Third Quarter 2024

Positive Shifts in Orange County Office Market as Leasing Activity Gains Momentum

Sublease Space Declines, and Smaller Properties Drive Sales as Market Adjusts

This upward momentum suggests the market is approaching a trough.

Managing Director of Research and Public Relations at NAI Capital Commercial

MARKET OVERVIEW

During the third quarter of 2024, the Orange County office market demonstrated stability, with occupied office space increasing by 30,203 square feet quarter over quarter. This modest growth kept the vacancy rate at 12.6%, reflecting a 100-basis point rise year-over-year. The market recorded 19.7 million square feet of vacant office space.

The gradual transition from remote work to in-office arrangements supported another quarter of positive net absorption, totaling approximately 900,000 square feet year-to-date. Subleasing continued to play a critical role, contributing to positive net absorption for the fourth consecutive quarter. While available sublease space increased slightly by 1.1% quarter over quarter, it declined significantly year-over-year, falling 13.2% to 3.5 million square feet. On a direct basis, office space availability remains 22.4% higher than pre-pandemic levels (Q2 2020). Nevertheless, the market is trending positively as leasing activity outpaces new supply additions.

By the end of Q3, the Orange County office market had 25.2 million square feet of available space. Despite lingering challenges in achieving a full post-pandemic return to the office, occupancy rates are gradually improving. The average asking rent rose by 1 cent quarter over quarter to $2.81 per square foot on a full-service gross basis, representing a 2.2% year-over-year increase. Leasing volume climbed 4.3% quarter over quarter and 5.3% year-to-date compared to the same period last year, driven by growing demand and landlord concessions, such as reduced rents, free rent, and flexible lease terms.

Additionally, this positive momentum fueled a 58.8% year-over-year increase in office space under construction, supported by several speculative projects breaking ground during the quarter.

■ **Problem**: Please continue the Orange County office market report from where it stops.

■ **Listed entries**:
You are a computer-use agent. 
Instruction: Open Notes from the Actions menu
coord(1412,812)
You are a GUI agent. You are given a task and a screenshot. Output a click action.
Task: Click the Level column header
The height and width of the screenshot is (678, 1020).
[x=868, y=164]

■ **Result**:
TRENDS TO WATCH

Direct leasing activity for office space in Orange County gained momentum in the third quarter of 2024, as evidenced by a 5.5% increase quarter over quarter. Tenants leased approximately 2.2 million square feet of office space on a direct basis, representing an 11.5% rise compared to the same period in 2023. Year-to-date, direct leasing activity has grown by 2.0%, albeit modestly, a trend that is expected to enable landlords to maintain steady asking rents with confidence moving forward.

Amid a significant supply of available office space, signs of a positive shift are emerging, with tenants increasingly expected to find value in subleasing. With the average asking rent for sublease space at $1.96 per square foot—$0.85 lower than direct space—this trend is likely to provide tenants with valuable opportunities to optimize costs and secure favorable deals in the coming quarters. A decline in vacant sublease space reflects a broader trend of stabilizing office requirements. With vacant sublease space down 23.4% year-over-year, companies are adapting to post-pandemic conditions by securing stable office solutions rather than offloading excess space.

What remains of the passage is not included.